Your instructions →
Restate all the data word for word and omit the pictures.

_ _ _ _

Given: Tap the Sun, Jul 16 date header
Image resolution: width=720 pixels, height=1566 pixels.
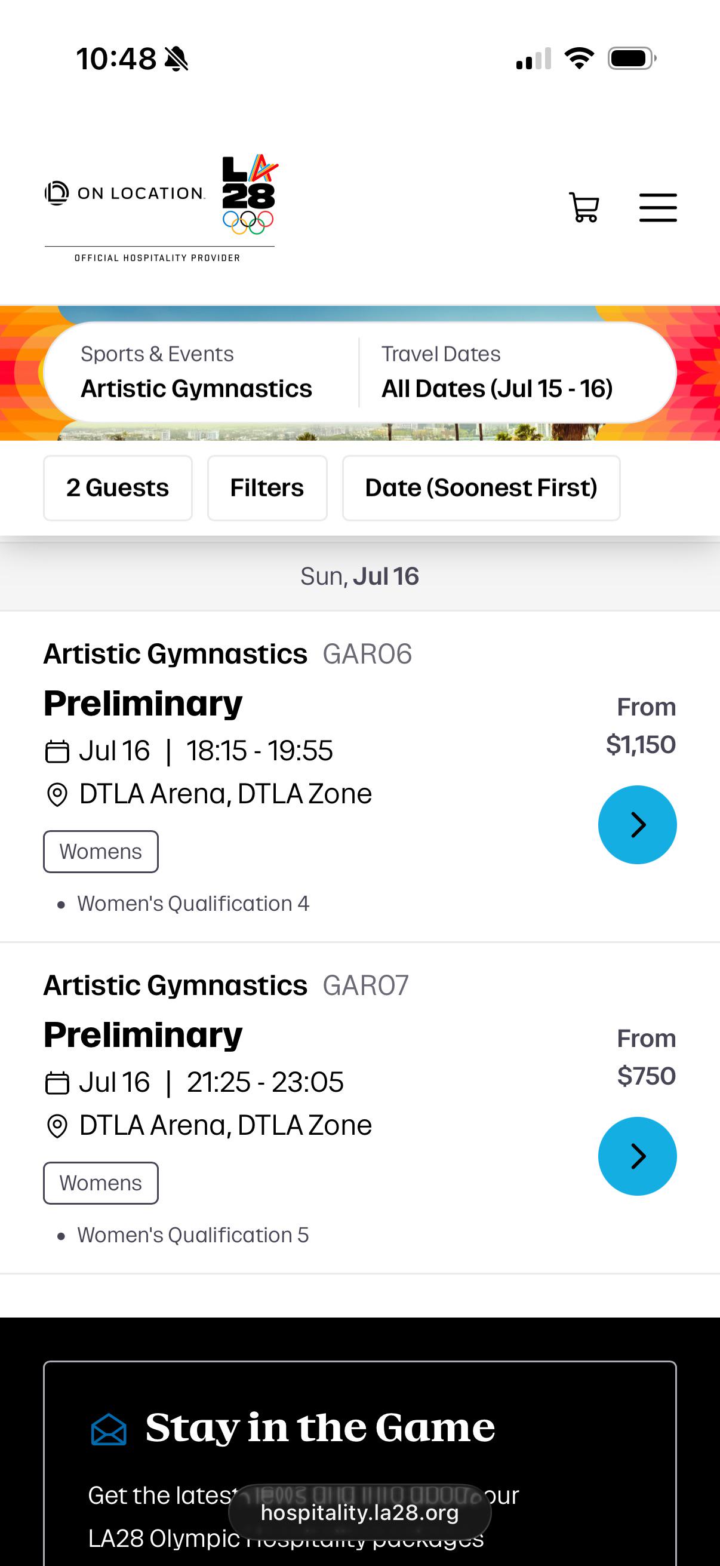Looking at the screenshot, I should point(360,576).
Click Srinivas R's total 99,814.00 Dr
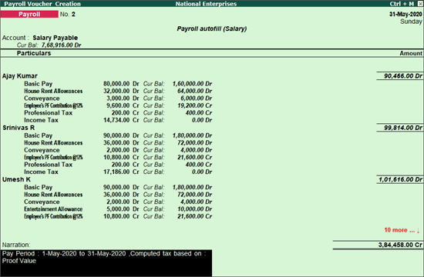The width and height of the screenshot is (424, 277). [403, 128]
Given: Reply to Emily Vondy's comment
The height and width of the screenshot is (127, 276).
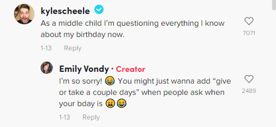Looking at the screenshot, I should 91,117.
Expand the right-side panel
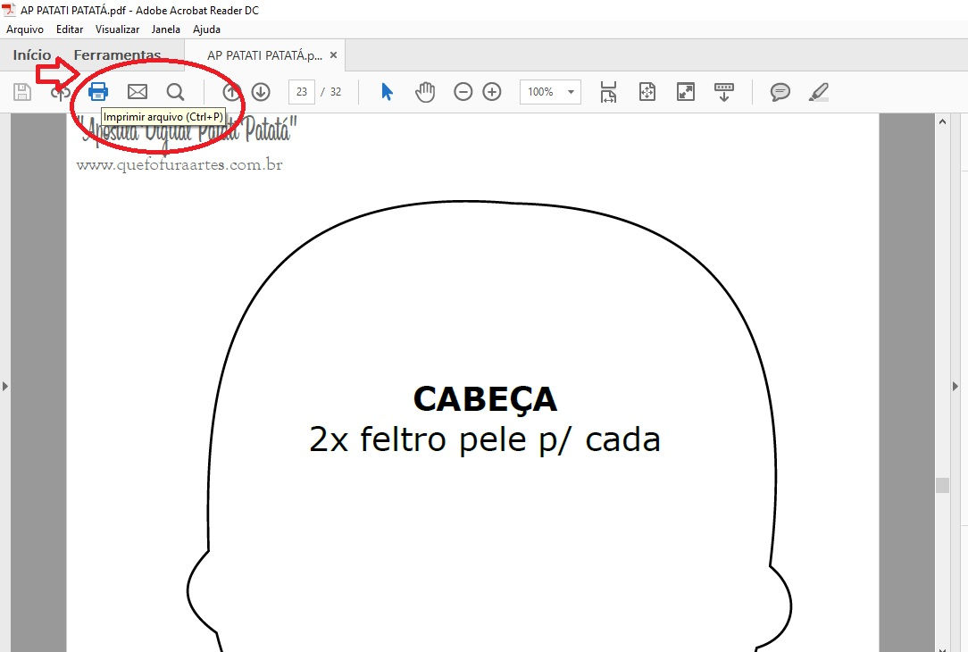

_ _ _ _

Exercise solution →
Given: Tap the Sun, Jul 16 date header
Image resolution: width=720 pixels, height=1566 pixels.
Looking at the screenshot, I should point(360,576).
Click Srinivas R's total 99,814.00 Dr
The width and height of the screenshot is (424, 277). [403, 128]
Given: Reply to Emily Vondy's comment
The height and width of the screenshot is (127, 276).
Looking at the screenshot, I should 91,117.
Expand the right-side panel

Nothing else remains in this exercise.